Exercise task: Replace "Статьи" with "Материалы" in everything from the data line containing "06.12.2013 22:44:19 (21, 2258)" down to the line containing "Список (12, 69)". Return only those lines, with everything else unchanged.
:::::
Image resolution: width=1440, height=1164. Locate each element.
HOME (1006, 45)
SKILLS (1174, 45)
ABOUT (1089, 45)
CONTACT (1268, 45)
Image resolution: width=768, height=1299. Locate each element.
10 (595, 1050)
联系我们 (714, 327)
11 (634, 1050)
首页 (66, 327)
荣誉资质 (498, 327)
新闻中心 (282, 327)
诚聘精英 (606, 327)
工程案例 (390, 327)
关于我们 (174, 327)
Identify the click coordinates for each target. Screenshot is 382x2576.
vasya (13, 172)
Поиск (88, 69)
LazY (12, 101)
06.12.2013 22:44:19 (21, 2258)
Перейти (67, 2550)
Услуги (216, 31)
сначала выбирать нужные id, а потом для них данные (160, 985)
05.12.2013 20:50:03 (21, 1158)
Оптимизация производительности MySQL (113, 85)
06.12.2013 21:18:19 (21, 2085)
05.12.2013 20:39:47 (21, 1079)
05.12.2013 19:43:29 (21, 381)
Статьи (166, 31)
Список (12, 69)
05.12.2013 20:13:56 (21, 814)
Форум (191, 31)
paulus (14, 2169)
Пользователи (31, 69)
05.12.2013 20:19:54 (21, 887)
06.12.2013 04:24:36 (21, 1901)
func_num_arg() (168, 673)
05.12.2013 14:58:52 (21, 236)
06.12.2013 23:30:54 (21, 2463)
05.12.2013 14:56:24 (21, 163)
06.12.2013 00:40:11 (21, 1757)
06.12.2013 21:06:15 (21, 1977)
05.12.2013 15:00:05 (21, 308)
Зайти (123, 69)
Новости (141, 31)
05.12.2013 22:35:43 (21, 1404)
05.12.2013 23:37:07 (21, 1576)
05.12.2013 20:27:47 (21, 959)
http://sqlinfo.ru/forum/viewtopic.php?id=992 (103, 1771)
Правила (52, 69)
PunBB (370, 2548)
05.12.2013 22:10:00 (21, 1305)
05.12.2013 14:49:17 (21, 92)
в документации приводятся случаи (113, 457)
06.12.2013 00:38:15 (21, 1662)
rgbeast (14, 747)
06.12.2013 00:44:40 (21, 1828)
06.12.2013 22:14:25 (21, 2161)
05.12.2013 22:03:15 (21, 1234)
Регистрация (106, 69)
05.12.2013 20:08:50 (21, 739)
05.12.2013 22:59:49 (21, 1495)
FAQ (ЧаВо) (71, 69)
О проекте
:::::
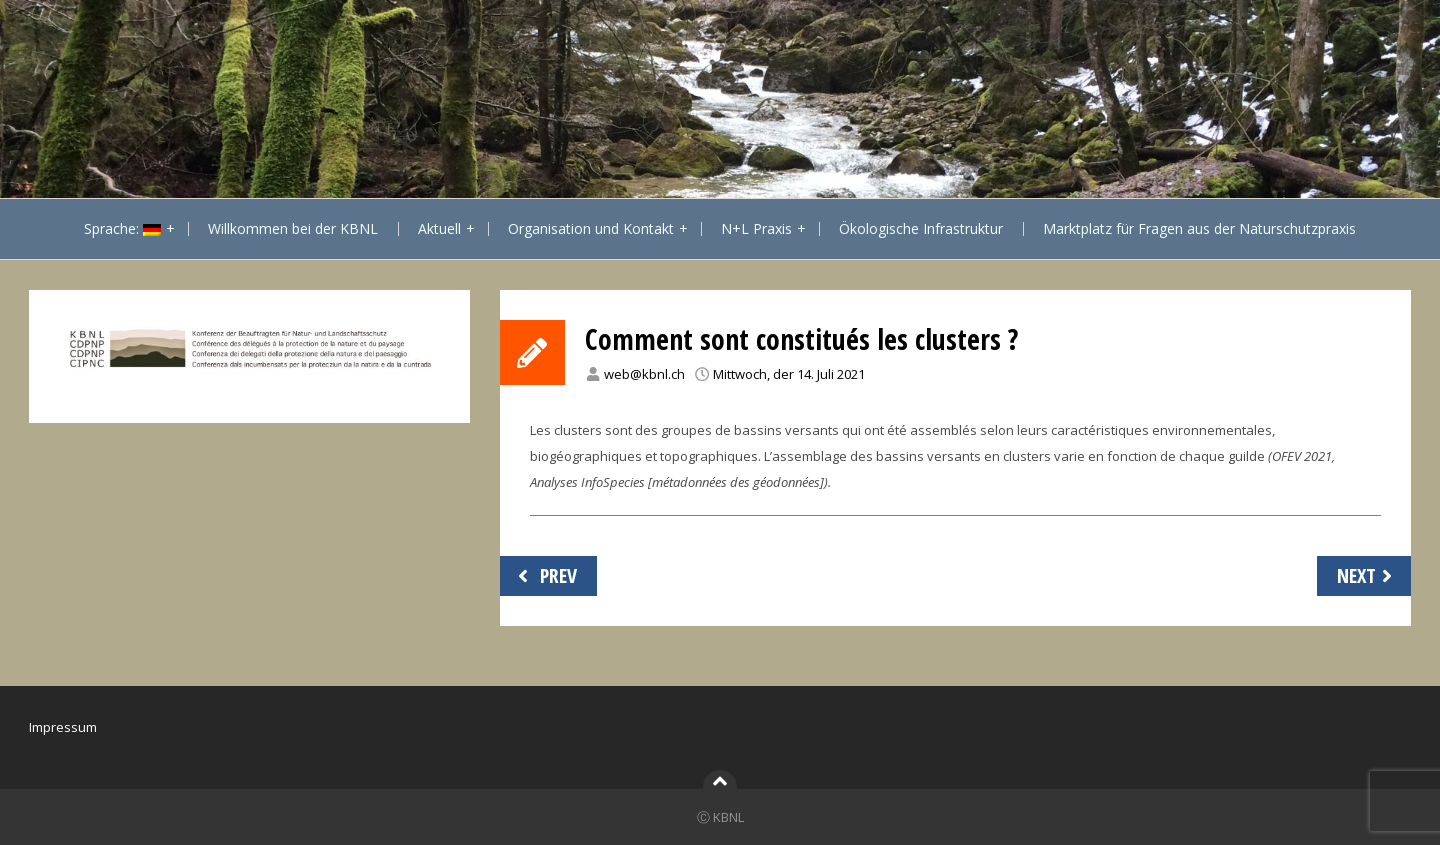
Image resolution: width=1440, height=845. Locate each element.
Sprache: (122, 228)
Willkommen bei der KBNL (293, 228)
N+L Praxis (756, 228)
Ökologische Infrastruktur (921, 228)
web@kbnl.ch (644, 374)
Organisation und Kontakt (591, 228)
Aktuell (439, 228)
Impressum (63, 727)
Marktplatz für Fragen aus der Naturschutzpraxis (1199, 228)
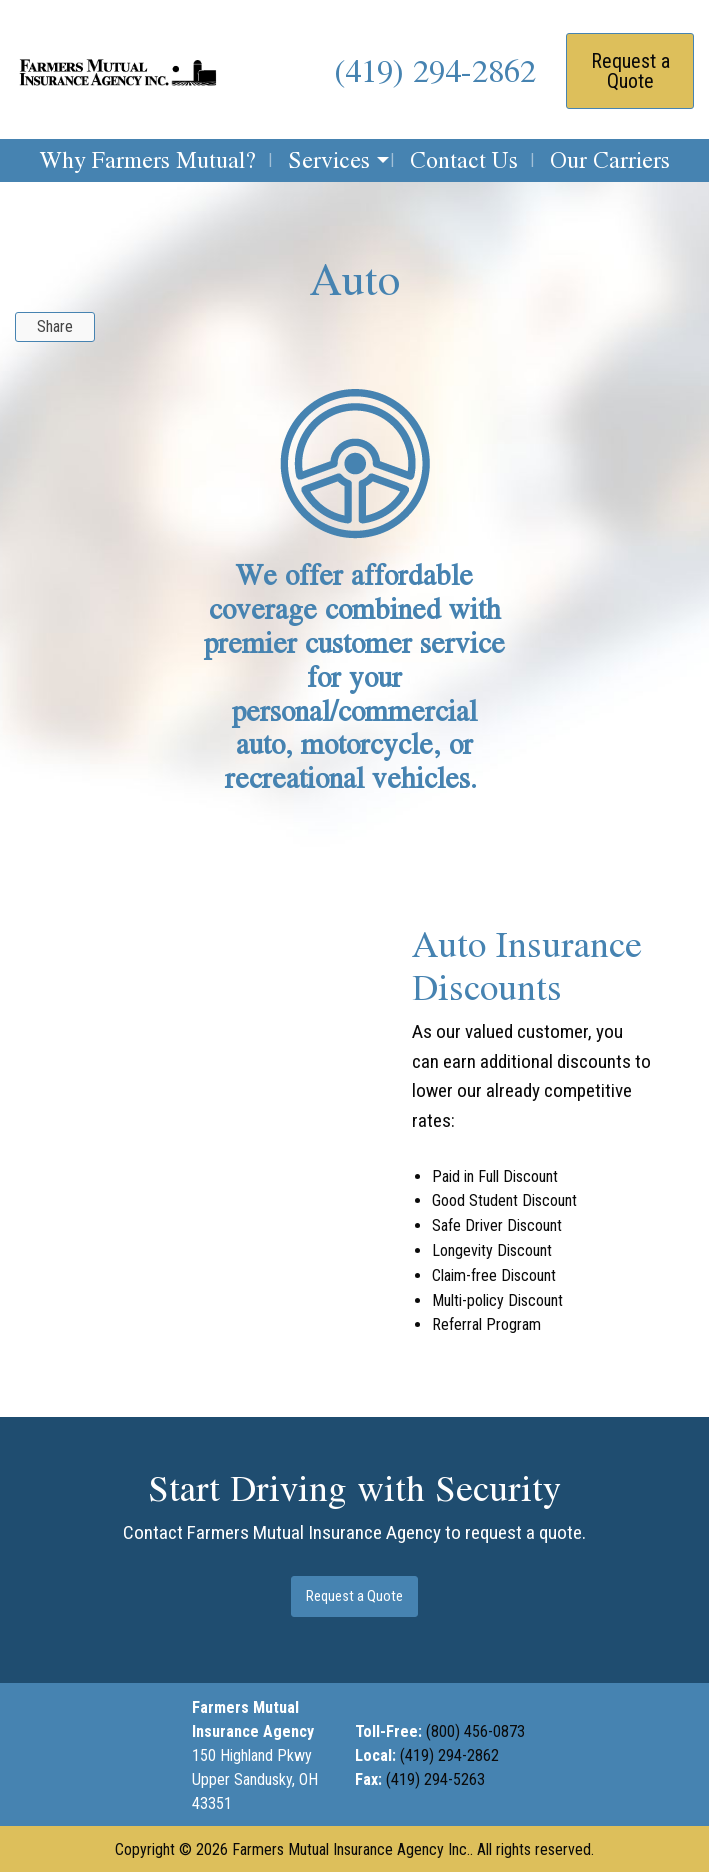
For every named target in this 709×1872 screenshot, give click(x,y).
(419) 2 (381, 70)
:::::
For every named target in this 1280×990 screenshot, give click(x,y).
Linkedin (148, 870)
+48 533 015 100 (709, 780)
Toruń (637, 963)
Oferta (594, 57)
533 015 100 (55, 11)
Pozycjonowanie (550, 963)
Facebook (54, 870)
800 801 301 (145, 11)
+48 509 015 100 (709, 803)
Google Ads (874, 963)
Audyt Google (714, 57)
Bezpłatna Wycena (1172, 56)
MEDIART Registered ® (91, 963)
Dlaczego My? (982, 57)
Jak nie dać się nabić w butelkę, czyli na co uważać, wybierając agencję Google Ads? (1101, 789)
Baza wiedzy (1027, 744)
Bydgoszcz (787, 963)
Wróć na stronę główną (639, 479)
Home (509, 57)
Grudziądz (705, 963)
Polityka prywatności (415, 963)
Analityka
:::::
Solution to the problem:
06.12.2013 22:44:19 (21, 2258)
Перейти (67, 2550)
Услуги (216, 31)
сначала выбирать нужные id, а потом для них данные (160, 985)
05.12.2013 20:50:03 (21, 1158)
Оптимизация производительности MySQL (113, 85)
06.12.2013 21:18:19 (21, 2085)
05.12.2013 20:39:47 (21, 1079)
05.12.2013 19:43:29 (21, 381)
Материалы (166, 31)
Список (12, 69)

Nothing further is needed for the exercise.